Copy the rows starting at the line containing "The height and" and ending at the line containing "(x=174, y=364)", both included, with no pictures.

* START Exercise material *

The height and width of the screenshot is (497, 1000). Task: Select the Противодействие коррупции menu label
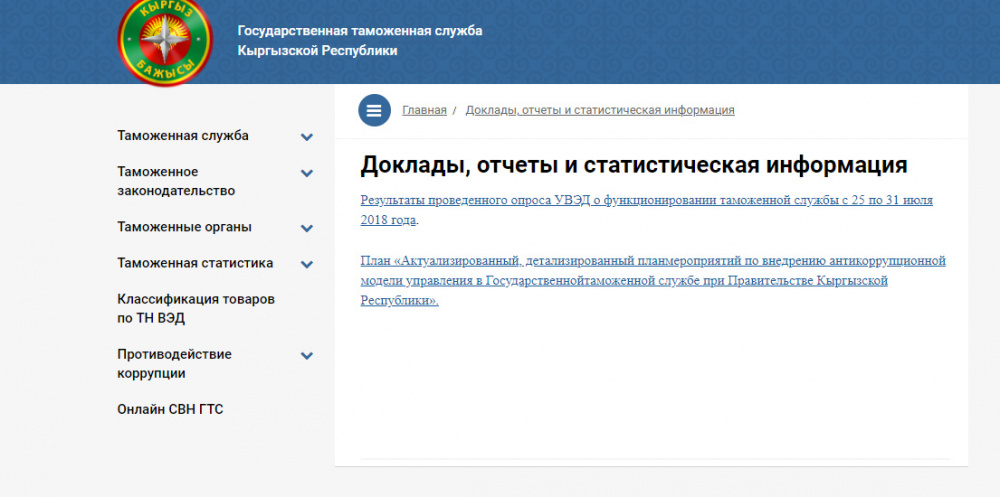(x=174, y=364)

* END Exercise material *
* START Exercise material *

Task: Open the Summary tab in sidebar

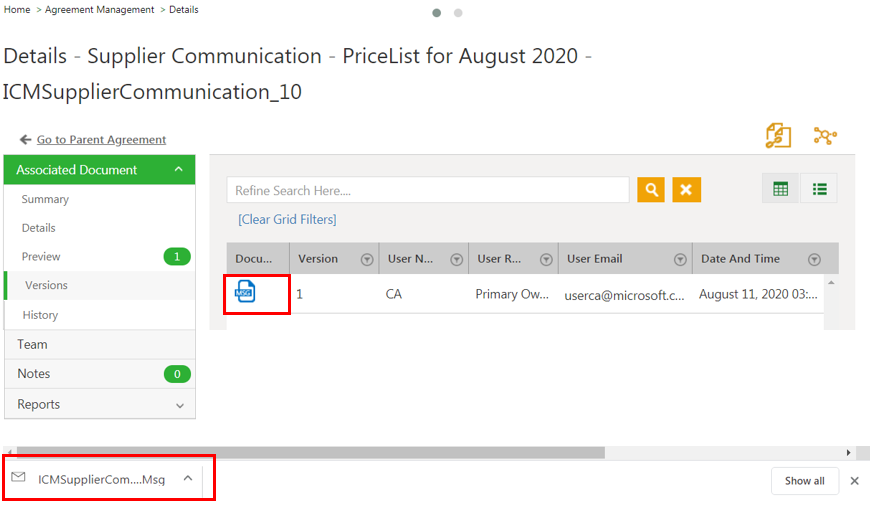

* END Exercise material *
* START Exercise material *

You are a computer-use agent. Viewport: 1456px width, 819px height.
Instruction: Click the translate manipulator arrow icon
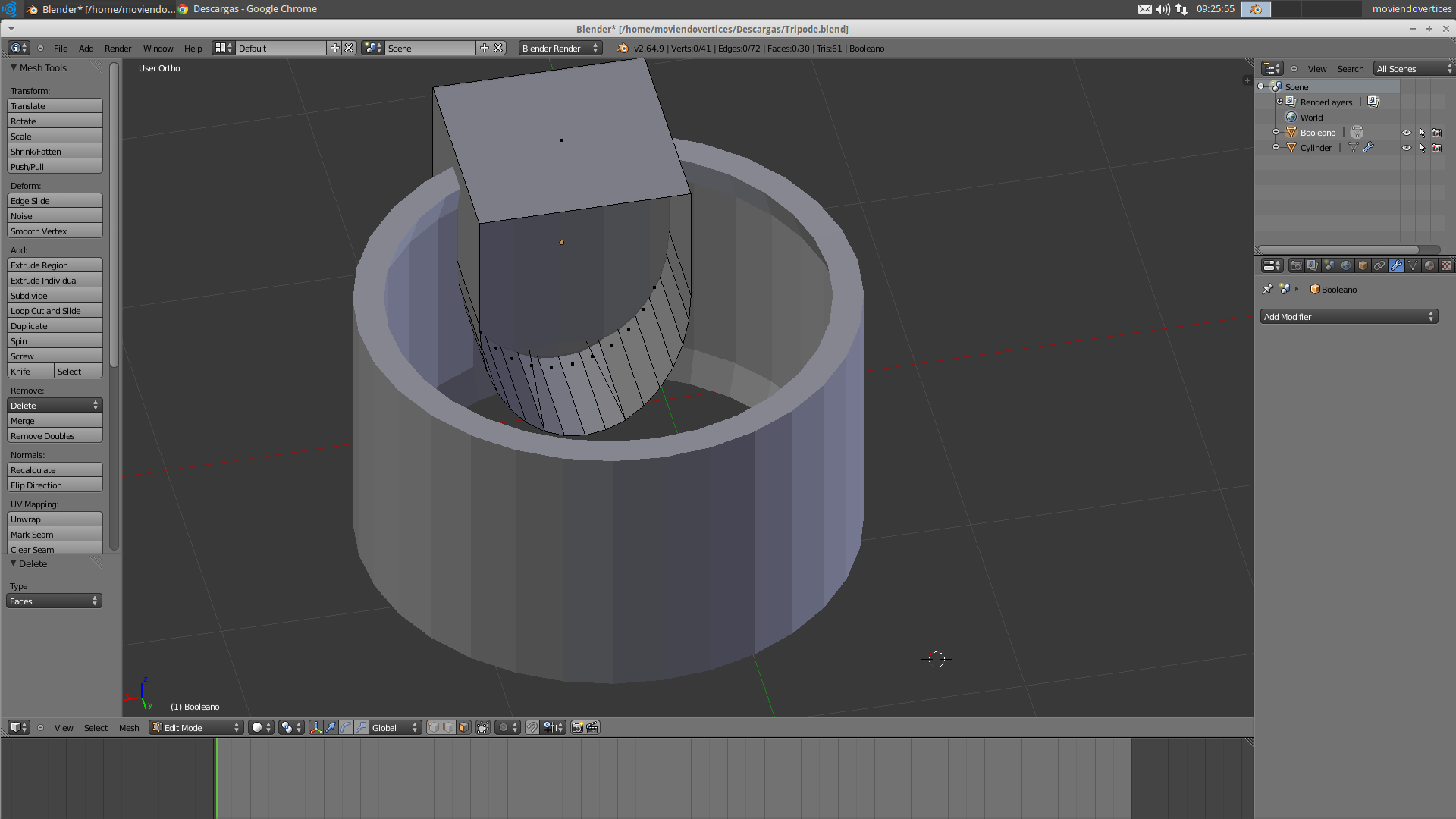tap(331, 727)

* END Exercise material *

Answer for the task -
The height and width of the screenshot is (497, 1000). Task: Select the Противодействие коррупции menu label
(x=174, y=364)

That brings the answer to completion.